▸ AUSGEWÄHLTER TEXTAUSZUG
"""

# Zwei Programm zur selben Zeit, aber wie?



## Benni (3 November 2011)

Hallo Ihr, ich bins mal wieder,
ich habe mal eine kleine Frage, vielleicht ist es auch relativ simpel ich bin mir jedoch nicht sicher.
Vorab: Ich programmiere in der Sprache C# Visual Studio 2010.

Und zwar bin ich dran ein kleines Kartenspiel zu Programmieren, im Spiel habe ich ein Hauptfenster, in welchem anschließend das Spiel laufen soll.
Des weiteren habe ich in diesem Fenster eine Menüleiste, auf welche auch während des Spiels zugreifbar sein soll, somit habe ich zwei oder mehr Programme auf welche ich Gleichzeitig zugreifen möchte. Das ganze soll dann so ähnlich wie das Solitär von Microsoft aussehen und funktionieren.
Nun bin ich mir nicht sicher wie es am besten bzw. am einfachsten zu programmieren ist.
Würde dieses Problem mittels eines Backgroundworkers funktionieren oder eher nicht, wenn nicht warum ist das dann so und was würdet ihr so vorschlagen?

"""

▸ GESPEICHERTE DATENSÄTZE
"""

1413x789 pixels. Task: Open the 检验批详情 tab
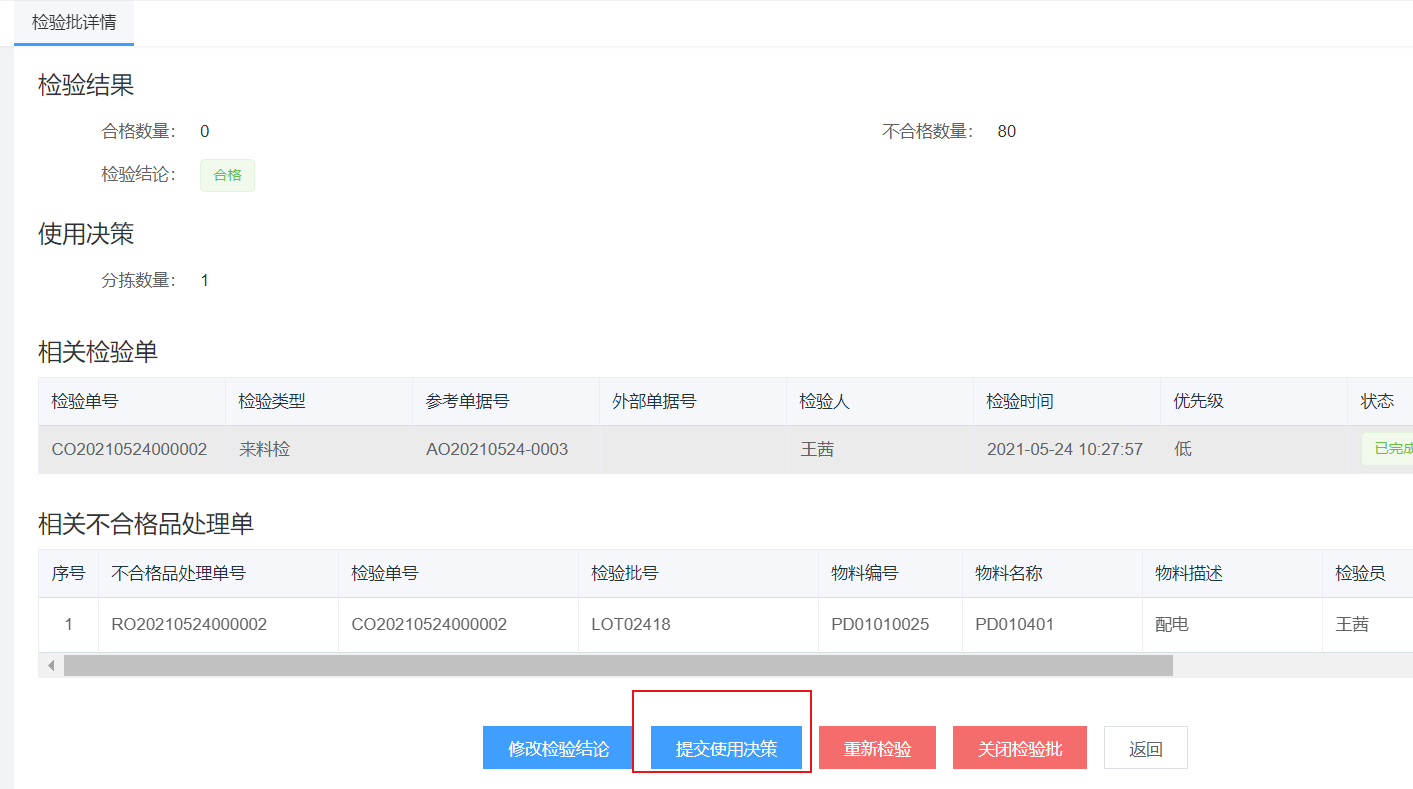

"""
"""

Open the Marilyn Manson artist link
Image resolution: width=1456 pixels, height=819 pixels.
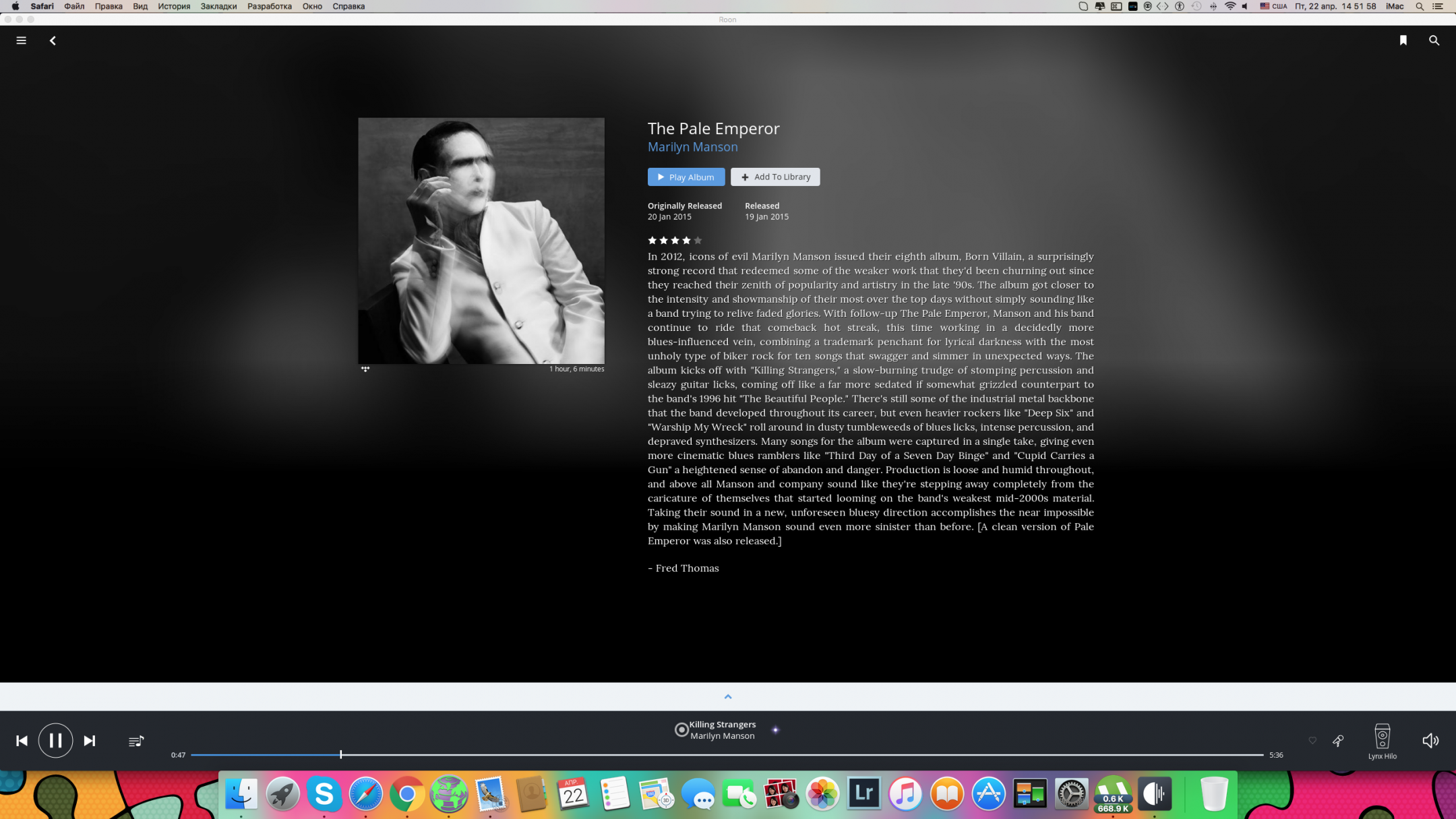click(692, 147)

"""

▸ AUFGABEN
(A) Übertragen Sie den folgenden Satz aus dem Forenbeitrag zum Kartenspiel ins Englische: „Nun bin ich mir nicht sicher wie es am besten bzw. am einfachsten zu programmieren ist.“
(B) Greifen Sie den Forenbeitrag zum Kartenspiel in C# auf und führen Sie ihn im Anschluss an seinen letzten Satz weiter.
Für die Bearbeitung werden die Datensätze nicht benötigt.

▸ LÖSUNGEN
(A) Now I am not sure what the best, or rather the simplest, way to program it is.

(B)
Wenn ja, was würdet ihr eurer Meinung nach im Backgroundworker laufen lassen, das Spiel selbst oder eher die Menüleiste?


Mit freundlichen Grüßen
und bestem Dank

Benjamin Quade


----------



## Marc_Quark (3 November 2011)

Benni schrieb:


> Des weiteren habe ich in diesem Fenster eine Menüleiste, auf welche auch während des Spiels zugreifbar sein soll, somit habe ich zwei oder mehr Programme auf welche ich Gleichzeitig zugreifen möchte.
> Benjamin Quade


Wieos nimmst du nicht einfach das Menuitem? Und was meinst du damit, dass du mehrere Programm hast?


----------



## Benni (3 November 2011)

Naja ich meinte dies so,
dass ich eben meine Methode Spielstart() laufen habe und dann vermutlich nicht auf andere Methoden zugreifen kann, das sehe ich doch so richtig oder nicht? Und wenn ich mich eben dann in dieser Methode befinde, kann ich doch somit auch nicht gleichzeitig auf meine Menüleiste zugreifen oder ist dies anderst?
Oder was hast du für einen Vorschlag, wie würdest du das eigentliche Spiel ablaufen lassen? So dass ich eben in meinem Hauptfenster das Spiel laufen sehe jedoch noch andere Ationen tätigen kann wie z.B. eben die Menüleiste.
Ich hoffe meine Erklärungen sind verständlich ansonst bitte einfach nochmal schnell melden.

Gruß Benni


----------



## Marc_Quark (3 November 2011)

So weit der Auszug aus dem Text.